-- Start of INFORMATION PROVIDED --

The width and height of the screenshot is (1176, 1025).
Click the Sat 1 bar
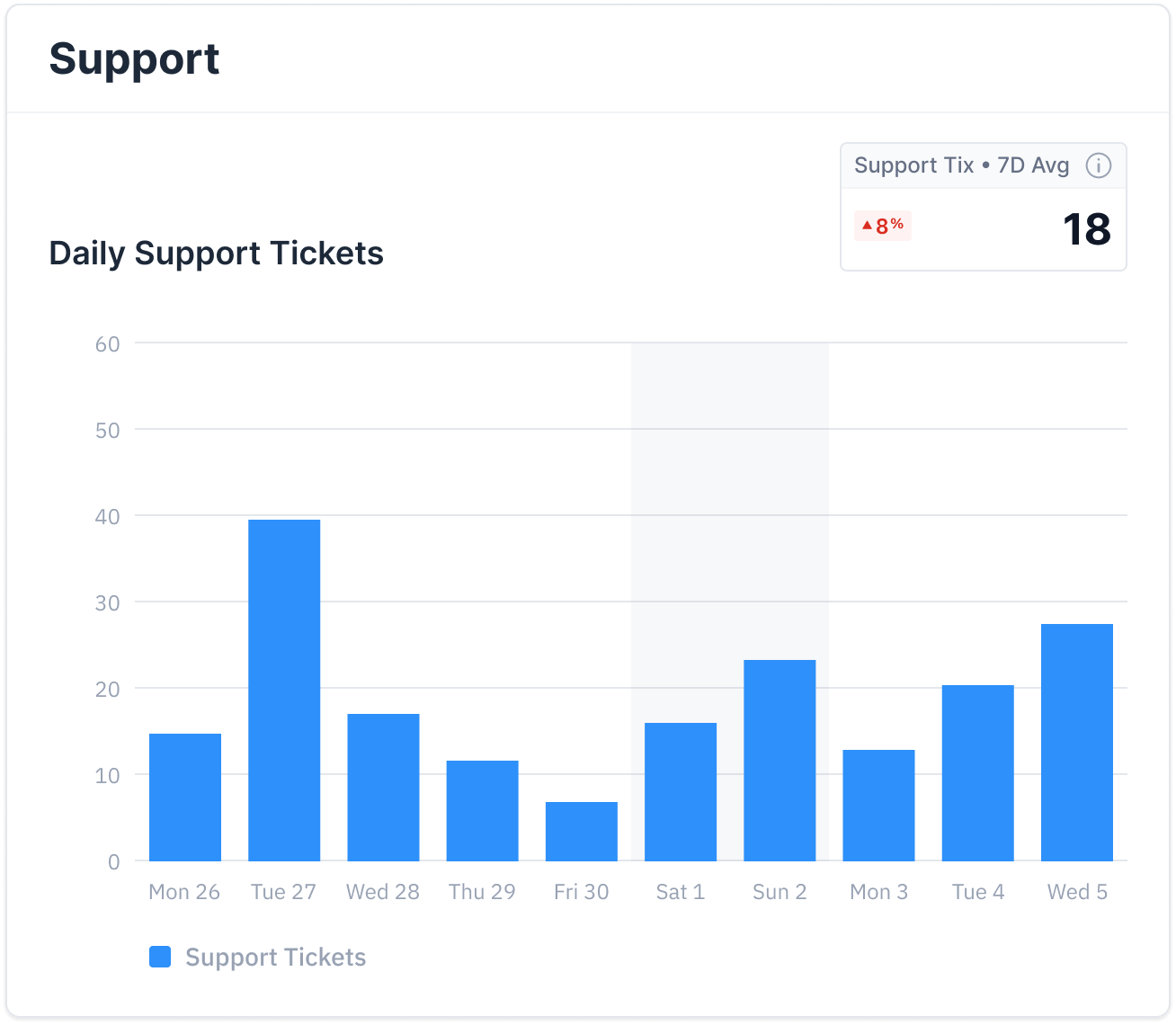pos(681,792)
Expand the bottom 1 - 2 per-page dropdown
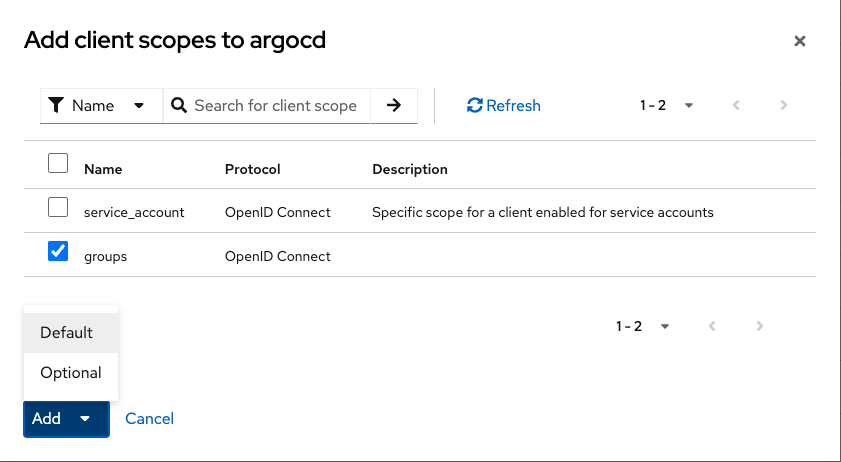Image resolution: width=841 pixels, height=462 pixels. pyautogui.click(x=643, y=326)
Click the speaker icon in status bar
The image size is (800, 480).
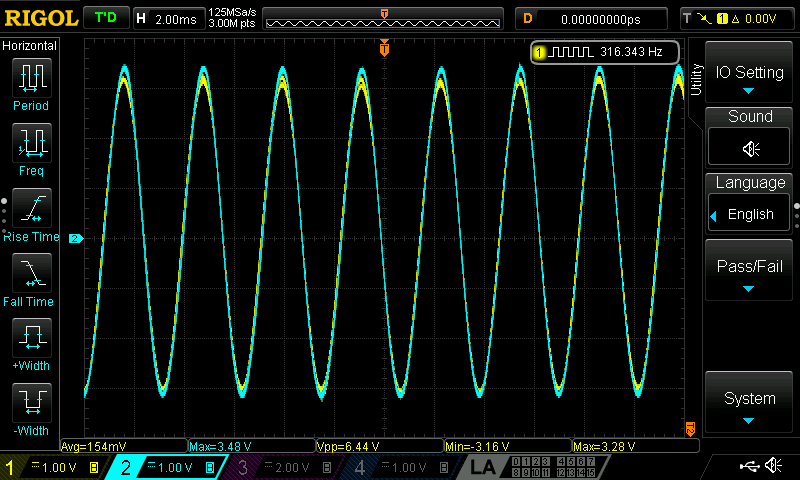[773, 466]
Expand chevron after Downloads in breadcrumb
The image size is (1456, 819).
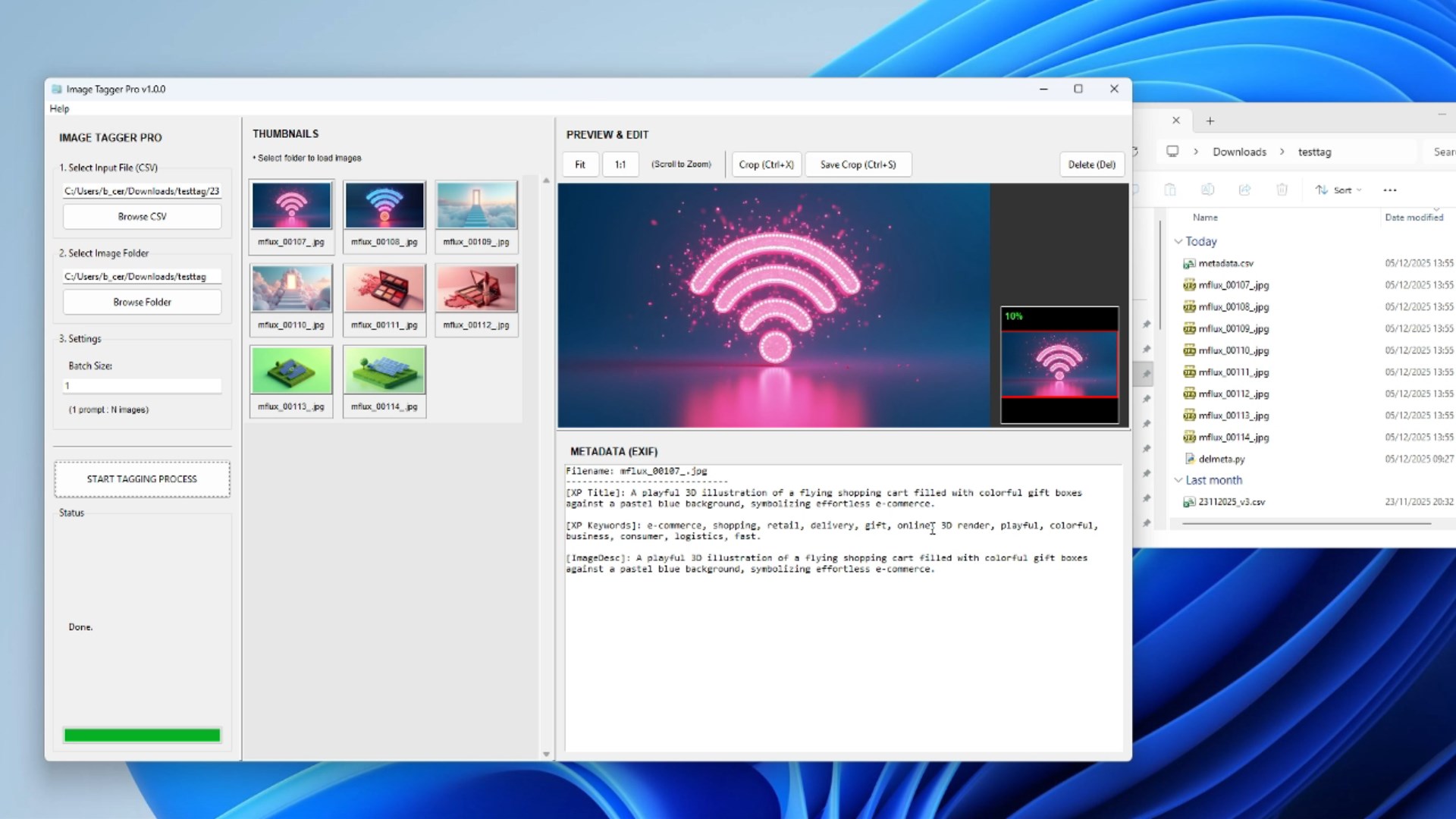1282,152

-- End of INFORMATION PROVIDED --

__WHAT YOU HAVE TO DO__: Please give every line of the records above as a numbered list, skipping blank lines and leaving the pictures out.

__WRITTEN REPLY__:
1. The width and height of the screenshot is (1176, 1025).
2. Click the Sat 1 bar
3. pos(681,792)
4. Expand the bottom 1 - 2 per-page dropdown
5. Image resolution: width=841 pixels, height=462 pixels. pyautogui.click(x=643, y=326)
6. Click the speaker icon in status bar
7. The image size is (800, 480).
8. [773, 466]
9. Expand chevron after Downloads in breadcrumb
10. The image size is (1456, 819).
11. 1282,152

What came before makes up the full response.